• Task to complete:
Please copy out every item below word for word, without changing anything.

• Word and element location records:
┌──

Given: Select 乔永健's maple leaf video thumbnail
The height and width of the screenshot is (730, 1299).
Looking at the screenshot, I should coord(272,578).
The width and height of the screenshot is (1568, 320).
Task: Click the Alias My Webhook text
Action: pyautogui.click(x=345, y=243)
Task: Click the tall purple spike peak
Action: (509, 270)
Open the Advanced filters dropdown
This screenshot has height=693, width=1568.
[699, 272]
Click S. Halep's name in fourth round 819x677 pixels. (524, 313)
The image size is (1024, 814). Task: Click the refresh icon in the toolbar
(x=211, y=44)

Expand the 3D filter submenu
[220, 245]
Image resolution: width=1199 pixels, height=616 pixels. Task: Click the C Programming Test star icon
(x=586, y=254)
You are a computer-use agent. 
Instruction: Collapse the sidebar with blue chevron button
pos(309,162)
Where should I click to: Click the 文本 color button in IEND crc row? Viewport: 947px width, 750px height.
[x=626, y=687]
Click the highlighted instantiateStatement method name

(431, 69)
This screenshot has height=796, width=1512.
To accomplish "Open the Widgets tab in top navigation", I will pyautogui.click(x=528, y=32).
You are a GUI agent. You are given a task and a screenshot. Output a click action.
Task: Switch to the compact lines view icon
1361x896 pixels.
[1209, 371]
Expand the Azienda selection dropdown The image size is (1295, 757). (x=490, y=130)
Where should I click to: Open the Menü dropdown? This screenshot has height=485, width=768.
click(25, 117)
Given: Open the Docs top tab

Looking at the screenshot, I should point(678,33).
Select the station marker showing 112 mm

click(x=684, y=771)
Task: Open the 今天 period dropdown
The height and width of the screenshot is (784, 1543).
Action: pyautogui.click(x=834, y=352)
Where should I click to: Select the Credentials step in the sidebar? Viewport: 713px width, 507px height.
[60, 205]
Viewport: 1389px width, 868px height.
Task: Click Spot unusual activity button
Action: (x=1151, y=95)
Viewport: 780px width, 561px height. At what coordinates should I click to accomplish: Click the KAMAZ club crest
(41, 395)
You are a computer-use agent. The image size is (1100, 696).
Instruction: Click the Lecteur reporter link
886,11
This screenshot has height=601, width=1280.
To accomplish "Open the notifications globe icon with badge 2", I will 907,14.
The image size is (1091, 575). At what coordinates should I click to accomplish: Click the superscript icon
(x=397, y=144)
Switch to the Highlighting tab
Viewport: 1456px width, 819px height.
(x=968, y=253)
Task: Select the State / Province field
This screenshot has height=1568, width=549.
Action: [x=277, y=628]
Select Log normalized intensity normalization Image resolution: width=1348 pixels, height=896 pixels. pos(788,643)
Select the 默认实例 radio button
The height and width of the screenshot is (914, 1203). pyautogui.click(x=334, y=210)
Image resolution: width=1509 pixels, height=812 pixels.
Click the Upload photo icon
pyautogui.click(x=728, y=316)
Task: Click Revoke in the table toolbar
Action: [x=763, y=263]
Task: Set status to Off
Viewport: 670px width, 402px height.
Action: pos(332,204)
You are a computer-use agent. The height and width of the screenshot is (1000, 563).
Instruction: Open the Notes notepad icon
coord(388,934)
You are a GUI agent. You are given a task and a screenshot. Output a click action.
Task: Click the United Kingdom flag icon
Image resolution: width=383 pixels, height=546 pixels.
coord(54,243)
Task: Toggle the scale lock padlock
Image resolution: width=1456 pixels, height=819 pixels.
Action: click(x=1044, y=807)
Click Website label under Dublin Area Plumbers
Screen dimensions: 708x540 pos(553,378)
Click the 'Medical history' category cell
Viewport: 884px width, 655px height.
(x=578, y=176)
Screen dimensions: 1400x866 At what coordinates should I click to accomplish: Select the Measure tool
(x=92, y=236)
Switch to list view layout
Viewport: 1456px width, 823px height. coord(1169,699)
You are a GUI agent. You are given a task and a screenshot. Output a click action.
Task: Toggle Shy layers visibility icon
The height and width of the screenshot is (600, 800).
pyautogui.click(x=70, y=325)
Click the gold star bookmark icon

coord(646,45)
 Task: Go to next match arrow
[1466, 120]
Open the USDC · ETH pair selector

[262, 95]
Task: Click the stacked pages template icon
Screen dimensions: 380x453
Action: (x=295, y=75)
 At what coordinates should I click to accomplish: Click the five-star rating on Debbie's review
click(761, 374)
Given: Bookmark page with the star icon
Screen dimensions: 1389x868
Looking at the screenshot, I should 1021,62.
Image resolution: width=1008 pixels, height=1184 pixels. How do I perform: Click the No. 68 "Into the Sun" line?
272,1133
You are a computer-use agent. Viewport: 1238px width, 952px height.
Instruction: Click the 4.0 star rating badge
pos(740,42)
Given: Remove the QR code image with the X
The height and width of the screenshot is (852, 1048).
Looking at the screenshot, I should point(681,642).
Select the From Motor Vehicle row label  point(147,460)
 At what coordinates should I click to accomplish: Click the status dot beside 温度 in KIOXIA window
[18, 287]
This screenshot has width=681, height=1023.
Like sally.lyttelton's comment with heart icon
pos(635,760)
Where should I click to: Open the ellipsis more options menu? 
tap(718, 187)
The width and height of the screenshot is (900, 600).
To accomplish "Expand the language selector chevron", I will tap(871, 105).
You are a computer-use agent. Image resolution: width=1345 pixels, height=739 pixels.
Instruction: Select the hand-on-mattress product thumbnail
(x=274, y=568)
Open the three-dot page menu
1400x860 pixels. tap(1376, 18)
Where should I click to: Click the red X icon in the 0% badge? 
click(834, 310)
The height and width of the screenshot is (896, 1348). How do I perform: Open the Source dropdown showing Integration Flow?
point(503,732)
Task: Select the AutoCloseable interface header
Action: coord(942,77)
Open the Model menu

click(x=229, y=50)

└──

• Completed exercise:
Given: Select 乔永健's maple leaf video thumbnail
The height and width of the screenshot is (730, 1299).
Looking at the screenshot, I should coord(272,578).
The width and height of the screenshot is (1568, 320).
Task: Click the Alias My Webhook text
Action: pyautogui.click(x=345, y=243)
Task: Click the tall purple spike peak
Action: (509, 270)
Open the Advanced filters dropdown
This screenshot has height=693, width=1568.
[699, 272]
Click S. Halep's name in fourth round 819x677 pixels. (524, 313)
The image size is (1024, 814). Task: Click the refresh icon in the toolbar
(x=211, y=44)

Expand the 3D filter submenu
[220, 245]
Image resolution: width=1199 pixels, height=616 pixels. Task: Click the C Programming Test star icon
(x=586, y=254)
You are a computer-use agent. 
Instruction: Collapse the sidebar with blue chevron button
pos(309,162)
Where should I click to: Click the 文本 color button in IEND crc row? Viewport: 947px width, 750px height.
[x=626, y=687]
Click the highlighted instantiateStatement method name

(431, 69)
This screenshot has height=796, width=1512.
To accomplish "Open the Widgets tab in top navigation", I will pyautogui.click(x=528, y=32).
You are a GUI agent. You are given a task and a screenshot. Output a click action.
Task: Switch to the compact lines view icon
1361x896 pixels.
[1209, 371]
Expand the Azienda selection dropdown The image size is (1295, 757). (x=490, y=130)
Where should I click to: Open the Menü dropdown? This screenshot has height=485, width=768.
click(25, 117)
Given: Open the Docs top tab

Looking at the screenshot, I should point(678,33).
Select the station marker showing 112 mm

click(x=684, y=771)
Task: Open the 今天 period dropdown
The height and width of the screenshot is (784, 1543).
Action: pyautogui.click(x=834, y=352)
Where should I click to: Select the Credentials step in the sidebar? Viewport: 713px width, 507px height.
[60, 205]
Viewport: 1389px width, 868px height.
Task: Click Spot unusual activity button
Action: (x=1151, y=95)
Viewport: 780px width, 561px height. At what coordinates should I click to accomplish: Click the KAMAZ club crest
(41, 395)
You are a computer-use agent. The image size is (1100, 696).
Instruction: Click the Lecteur reporter link
886,11
This screenshot has height=601, width=1280.
To accomplish "Open the notifications globe icon with badge 2", I will 907,14.
The image size is (1091, 575). At what coordinates should I click to accomplish: Click the superscript icon
(x=397, y=144)
Switch to the Highlighting tab
Viewport: 1456px width, 819px height.
(x=968, y=253)
Task: Select the State / Province field
This screenshot has height=1568, width=549.
Action: [x=277, y=628]
Select Log normalized intensity normalization Image resolution: width=1348 pixels, height=896 pixels. pos(788,643)
Select the 默认实例 radio button
The height and width of the screenshot is (914, 1203). pyautogui.click(x=334, y=210)
Image resolution: width=1509 pixels, height=812 pixels.
Click the Upload photo icon
pyautogui.click(x=728, y=316)
Task: Click Revoke in the table toolbar
Action: [x=763, y=263]
Task: Set status to Off
Viewport: 670px width, 402px height.
Action: pos(332,204)
You are a computer-use agent. The height and width of the screenshot is (1000, 563).
Instruction: Open the Notes notepad icon
coord(388,934)
You are a GUI agent. You are given a task and a screenshot. Output a click action.
Task: Click the United Kingdom flag icon
Image resolution: width=383 pixels, height=546 pixels.
coord(54,243)
Task: Toggle the scale lock padlock
Image resolution: width=1456 pixels, height=819 pixels.
Action: click(x=1044, y=807)
Click Website label under Dublin Area Plumbers
Screen dimensions: 708x540 pos(553,378)
Click the 'Medical history' category cell
Viewport: 884px width, 655px height.
(x=578, y=176)
Screen dimensions: 1400x866 At what coordinates should I click to accomplish: Select the Measure tool
(x=92, y=236)
Switch to list view layout
Viewport: 1456px width, 823px height. coord(1169,699)
You are a GUI agent. You are given a task and a screenshot. Output a click action.
Task: Toggle Shy layers visibility icon
The height and width of the screenshot is (600, 800).
pyautogui.click(x=70, y=325)
Click the gold star bookmark icon

coord(646,45)
 Task: Go to next match arrow
[1466, 120]
Open the USDC · ETH pair selector

[262, 95]
Task: Click the stacked pages template icon
Screen dimensions: 380x453
Action: (x=295, y=75)
 At what coordinates should I click to accomplish: Click the five-star rating on Debbie's review
click(761, 374)
Given: Bookmark page with the star icon
Screen dimensions: 1389x868
Looking at the screenshot, I should 1021,62.
Image resolution: width=1008 pixels, height=1184 pixels. How do I perform: Click the No. 68 "Into the Sun" line?
272,1133
You are a computer-use agent. Viewport: 1238px width, 952px height.
Instruction: Click the 4.0 star rating badge
pos(740,42)
Given: Remove the QR code image with the X
The height and width of the screenshot is (852, 1048).
Looking at the screenshot, I should point(681,642).
Select the From Motor Vehicle row label  point(147,460)
 At what coordinates should I click to accomplish: Click the status dot beside 温度 in KIOXIA window
[18, 287]
This screenshot has width=681, height=1023.
Like sally.lyttelton's comment with heart icon
pos(635,760)
Where should I click to: Open the ellipsis more options menu? 
tap(718, 187)
The width and height of the screenshot is (900, 600).
To accomplish "Expand the language selector chevron", I will tap(871, 105).
You are a computer-use agent. Image resolution: width=1345 pixels, height=739 pixels.
Instruction: Select the hand-on-mattress product thumbnail
(x=274, y=568)
Open the three-dot page menu
1400x860 pixels. tap(1376, 18)
Where should I click to: Click the red X icon in the 0% badge? 
click(834, 310)
The height and width of the screenshot is (896, 1348). How do I perform: Open the Source dropdown showing Integration Flow?
point(503,732)
Task: Select the AutoCloseable interface header
Action: coord(942,77)
Open the Model menu

click(x=229, y=50)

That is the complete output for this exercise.